-- Pixel coordinate grounding data --
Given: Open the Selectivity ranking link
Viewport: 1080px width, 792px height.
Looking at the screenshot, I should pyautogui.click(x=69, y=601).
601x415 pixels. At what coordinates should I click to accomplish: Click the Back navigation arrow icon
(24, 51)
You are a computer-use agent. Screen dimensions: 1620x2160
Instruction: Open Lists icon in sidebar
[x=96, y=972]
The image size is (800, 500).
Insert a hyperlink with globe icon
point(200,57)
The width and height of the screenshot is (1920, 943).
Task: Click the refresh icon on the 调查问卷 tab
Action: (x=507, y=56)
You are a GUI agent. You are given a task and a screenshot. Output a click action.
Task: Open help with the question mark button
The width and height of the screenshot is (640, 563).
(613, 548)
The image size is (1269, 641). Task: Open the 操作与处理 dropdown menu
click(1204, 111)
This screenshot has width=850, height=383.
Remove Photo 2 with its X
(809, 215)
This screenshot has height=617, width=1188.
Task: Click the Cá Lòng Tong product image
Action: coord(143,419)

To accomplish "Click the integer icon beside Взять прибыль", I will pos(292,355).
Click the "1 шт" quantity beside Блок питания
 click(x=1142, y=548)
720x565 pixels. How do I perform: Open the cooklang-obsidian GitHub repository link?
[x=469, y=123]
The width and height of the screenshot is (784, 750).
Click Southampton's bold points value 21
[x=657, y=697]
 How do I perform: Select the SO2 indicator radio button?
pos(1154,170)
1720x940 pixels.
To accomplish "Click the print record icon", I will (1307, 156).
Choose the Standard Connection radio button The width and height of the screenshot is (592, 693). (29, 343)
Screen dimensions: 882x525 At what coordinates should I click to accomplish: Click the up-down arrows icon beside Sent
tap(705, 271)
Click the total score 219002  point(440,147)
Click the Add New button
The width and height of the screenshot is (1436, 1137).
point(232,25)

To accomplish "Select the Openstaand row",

-- EXERCISE --
The required response is a complete, exact copy of the records.

-- EXERCISE SOLUTION --
Given: Open the Selectivity ranking link
Viewport: 1080px width, 792px height.
Looking at the screenshot, I should pyautogui.click(x=69, y=601).
601x415 pixels. At what coordinates should I click to accomplish: Click the Back navigation arrow icon
(24, 51)
You are a computer-use agent. Screen dimensions: 1620x2160
Instruction: Open Lists icon in sidebar
[x=96, y=972]
The image size is (800, 500).
Insert a hyperlink with globe icon
point(200,57)
The width and height of the screenshot is (1920, 943).
Task: Click the refresh icon on the 调查问卷 tab
Action: (x=507, y=56)
You are a GUI agent. You are given a task and a screenshot. Output a click action.
Task: Open help with the question mark button
The width and height of the screenshot is (640, 563).
(613, 548)
The image size is (1269, 641). Task: Open the 操作与处理 dropdown menu
click(1204, 111)
This screenshot has width=850, height=383.
Remove Photo 2 with its X
(809, 215)
This screenshot has height=617, width=1188.
Task: Click the Cá Lòng Tong product image
Action: coord(143,419)

To accomplish "Click the integer icon beside Взять прибыль", I will pos(292,355).
Click the "1 шт" quantity beside Блок питания
 click(x=1142, y=548)
720x565 pixels. How do I perform: Open the cooklang-obsidian GitHub repository link?
[x=469, y=123]
The width and height of the screenshot is (784, 750).
Click Southampton's bold points value 21
[x=657, y=697]
 How do I perform: Select the SO2 indicator radio button?
pos(1154,170)
1720x940 pixels.
To accomplish "Click the print record icon", I will (1307, 156).
Choose the Standard Connection radio button The width and height of the screenshot is (592, 693). (29, 343)
Screen dimensions: 882x525 At what coordinates should I click to accomplish: Click the up-down arrows icon beside Sent
tap(705, 271)
Click the total score 219002  point(440,147)
Click the Add New button
The width and height of the screenshot is (1436, 1137).
point(232,25)

To accomplish "Select the Openstaand row",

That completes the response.